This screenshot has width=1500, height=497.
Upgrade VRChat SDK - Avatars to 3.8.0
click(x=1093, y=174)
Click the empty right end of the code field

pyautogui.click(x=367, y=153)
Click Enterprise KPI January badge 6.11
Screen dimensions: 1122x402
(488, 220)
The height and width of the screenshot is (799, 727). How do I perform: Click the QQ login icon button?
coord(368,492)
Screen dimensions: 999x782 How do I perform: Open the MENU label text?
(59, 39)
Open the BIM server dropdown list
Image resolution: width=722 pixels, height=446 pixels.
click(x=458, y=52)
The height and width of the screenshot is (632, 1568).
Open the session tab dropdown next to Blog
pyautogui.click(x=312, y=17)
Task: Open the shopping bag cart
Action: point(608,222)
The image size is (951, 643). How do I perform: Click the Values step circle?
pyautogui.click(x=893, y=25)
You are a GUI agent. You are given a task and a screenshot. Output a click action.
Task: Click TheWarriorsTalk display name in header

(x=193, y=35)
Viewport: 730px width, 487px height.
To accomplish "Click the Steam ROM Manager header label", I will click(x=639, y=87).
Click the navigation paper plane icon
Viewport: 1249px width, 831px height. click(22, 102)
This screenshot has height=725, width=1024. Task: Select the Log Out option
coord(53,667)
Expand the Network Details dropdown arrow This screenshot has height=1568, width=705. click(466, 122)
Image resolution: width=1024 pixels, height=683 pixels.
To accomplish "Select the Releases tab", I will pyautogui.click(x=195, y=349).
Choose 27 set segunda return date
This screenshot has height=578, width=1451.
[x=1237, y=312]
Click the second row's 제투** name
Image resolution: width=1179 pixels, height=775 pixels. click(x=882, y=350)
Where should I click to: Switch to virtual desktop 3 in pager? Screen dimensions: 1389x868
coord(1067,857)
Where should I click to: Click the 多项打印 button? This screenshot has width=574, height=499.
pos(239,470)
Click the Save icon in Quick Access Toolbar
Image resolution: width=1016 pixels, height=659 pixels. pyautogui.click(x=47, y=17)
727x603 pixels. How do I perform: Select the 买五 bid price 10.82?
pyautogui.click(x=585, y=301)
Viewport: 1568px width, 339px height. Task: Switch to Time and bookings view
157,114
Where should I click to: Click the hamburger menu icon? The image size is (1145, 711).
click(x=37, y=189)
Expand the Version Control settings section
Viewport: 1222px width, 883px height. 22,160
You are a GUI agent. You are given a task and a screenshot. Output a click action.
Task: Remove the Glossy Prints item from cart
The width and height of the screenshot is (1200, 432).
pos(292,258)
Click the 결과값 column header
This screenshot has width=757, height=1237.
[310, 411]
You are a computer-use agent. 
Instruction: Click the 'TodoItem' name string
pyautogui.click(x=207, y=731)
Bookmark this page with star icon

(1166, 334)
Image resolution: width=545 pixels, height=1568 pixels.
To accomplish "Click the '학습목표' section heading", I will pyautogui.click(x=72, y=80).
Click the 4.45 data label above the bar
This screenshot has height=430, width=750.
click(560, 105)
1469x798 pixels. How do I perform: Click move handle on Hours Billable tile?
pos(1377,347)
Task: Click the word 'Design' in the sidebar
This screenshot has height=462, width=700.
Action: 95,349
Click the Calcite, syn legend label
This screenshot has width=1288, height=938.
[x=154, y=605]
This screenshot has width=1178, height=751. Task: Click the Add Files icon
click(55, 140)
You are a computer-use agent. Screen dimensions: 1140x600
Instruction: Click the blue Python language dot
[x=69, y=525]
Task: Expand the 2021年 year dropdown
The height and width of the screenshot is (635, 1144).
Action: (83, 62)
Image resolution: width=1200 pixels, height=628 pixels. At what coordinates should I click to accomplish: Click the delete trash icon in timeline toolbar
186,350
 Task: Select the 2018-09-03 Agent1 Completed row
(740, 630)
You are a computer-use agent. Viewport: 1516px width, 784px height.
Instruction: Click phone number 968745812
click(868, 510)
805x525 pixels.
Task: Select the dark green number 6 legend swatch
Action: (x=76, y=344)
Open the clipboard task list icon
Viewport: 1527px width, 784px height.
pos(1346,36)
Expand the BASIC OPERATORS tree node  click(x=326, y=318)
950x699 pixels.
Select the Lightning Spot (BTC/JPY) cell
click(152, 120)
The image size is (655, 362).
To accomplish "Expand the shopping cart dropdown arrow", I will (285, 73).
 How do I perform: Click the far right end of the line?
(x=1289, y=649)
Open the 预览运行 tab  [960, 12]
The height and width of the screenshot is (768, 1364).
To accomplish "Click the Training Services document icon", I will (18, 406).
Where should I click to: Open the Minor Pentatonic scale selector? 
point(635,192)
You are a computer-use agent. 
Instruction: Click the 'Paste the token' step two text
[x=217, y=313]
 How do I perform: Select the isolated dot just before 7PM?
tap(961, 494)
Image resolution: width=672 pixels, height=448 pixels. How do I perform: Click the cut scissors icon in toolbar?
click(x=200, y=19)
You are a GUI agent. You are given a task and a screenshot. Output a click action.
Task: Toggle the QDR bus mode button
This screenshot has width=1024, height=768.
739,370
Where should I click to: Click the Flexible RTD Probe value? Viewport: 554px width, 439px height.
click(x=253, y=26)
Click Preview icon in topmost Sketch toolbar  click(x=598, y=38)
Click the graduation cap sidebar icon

ASSIGNED TASK:
How many lines in the records contain the word "sidebar"? Answer with the number alone.

WRITTEN ANSWER:
2